A chain of friends and friends’ friends had led me to Boston Street, in the heart of an area described by some locals as Bradistan or Pakiford. The luxury of my small, square ground-floor bed-sitter took me aback. It had a writing-table by the window, books about all aspects of race relations lining one wall from floor to ceiling, a dual-purpose divan and wall-to-wall carpeting – not my idea of slumming it. In the tiny hallway I found a sink and electric kettle; at the top of the narrow stairs was a bathroom, to be shared with a young White couple – among the few Whites on Boston Street – who soon became good friends. Later I discovered that during vacations this luxury apartment serves as an academic’s refuge, to which my friend Kate retreats from family distractions to write about race relations learnedly and sensibly (the two, alas! don’t always go together).

I awoke before dawn and for an instant fancied myself back on the Indian sub-continent.

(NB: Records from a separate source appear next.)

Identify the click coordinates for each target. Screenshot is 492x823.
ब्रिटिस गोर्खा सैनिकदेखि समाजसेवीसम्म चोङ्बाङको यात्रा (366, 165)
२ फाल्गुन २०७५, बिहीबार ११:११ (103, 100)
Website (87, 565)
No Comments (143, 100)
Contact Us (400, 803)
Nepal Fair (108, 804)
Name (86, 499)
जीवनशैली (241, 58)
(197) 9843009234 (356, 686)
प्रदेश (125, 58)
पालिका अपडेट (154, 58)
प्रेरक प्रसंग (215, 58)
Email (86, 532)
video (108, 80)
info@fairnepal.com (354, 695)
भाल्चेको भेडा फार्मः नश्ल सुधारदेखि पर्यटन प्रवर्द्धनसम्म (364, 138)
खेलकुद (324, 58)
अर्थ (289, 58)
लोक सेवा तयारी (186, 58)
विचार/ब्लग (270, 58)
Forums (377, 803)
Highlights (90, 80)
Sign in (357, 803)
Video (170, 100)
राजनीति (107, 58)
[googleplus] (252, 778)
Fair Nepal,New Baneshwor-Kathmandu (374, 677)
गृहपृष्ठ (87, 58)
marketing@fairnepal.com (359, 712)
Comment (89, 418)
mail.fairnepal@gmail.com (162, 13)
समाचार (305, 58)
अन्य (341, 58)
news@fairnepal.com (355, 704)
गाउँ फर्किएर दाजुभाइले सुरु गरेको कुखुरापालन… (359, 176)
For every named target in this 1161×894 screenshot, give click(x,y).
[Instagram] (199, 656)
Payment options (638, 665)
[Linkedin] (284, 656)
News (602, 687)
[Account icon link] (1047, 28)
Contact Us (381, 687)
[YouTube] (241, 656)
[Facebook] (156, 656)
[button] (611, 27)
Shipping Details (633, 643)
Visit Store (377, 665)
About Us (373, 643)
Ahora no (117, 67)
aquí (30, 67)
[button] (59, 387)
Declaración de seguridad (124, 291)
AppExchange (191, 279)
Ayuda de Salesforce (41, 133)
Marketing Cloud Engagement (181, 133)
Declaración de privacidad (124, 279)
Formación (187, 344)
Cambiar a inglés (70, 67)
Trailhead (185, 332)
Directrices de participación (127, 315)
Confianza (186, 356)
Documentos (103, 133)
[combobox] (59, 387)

Small sounds, like fleeting scents, can have powerful associations; and a yard or so from my head, on the other side of the wall, a woman (or child) was rhythmically pounding spices.

Joseph Fieldhouse’s , read over breakfast, told me that during the second half of the nineteenth century six mill-worker families sometimes occupied two back-to-back dwellings and it was not uncommon for forty people to share one earth-closet. The Boston Street area then included some of Bradford’s most congested and poorest housing, where the highest death-rates from infectious diseases were recorded annually and infant mortality was one in five. (In 1985 Manningham was one of two inner-city areas where seventeen out of every thousand babies died before their first birthday, compared with ten in other areas.) The building of back-to-backs was made illegal in 1900. Earlier attempts to ban them had been thwarted by the mill-owners, who liked the idea of being able to squeeze forty-two houses onto one acre. Before the passing of an 1860 bye-law, the density was dwellings to an acre; but none of those older back-to-backs remains.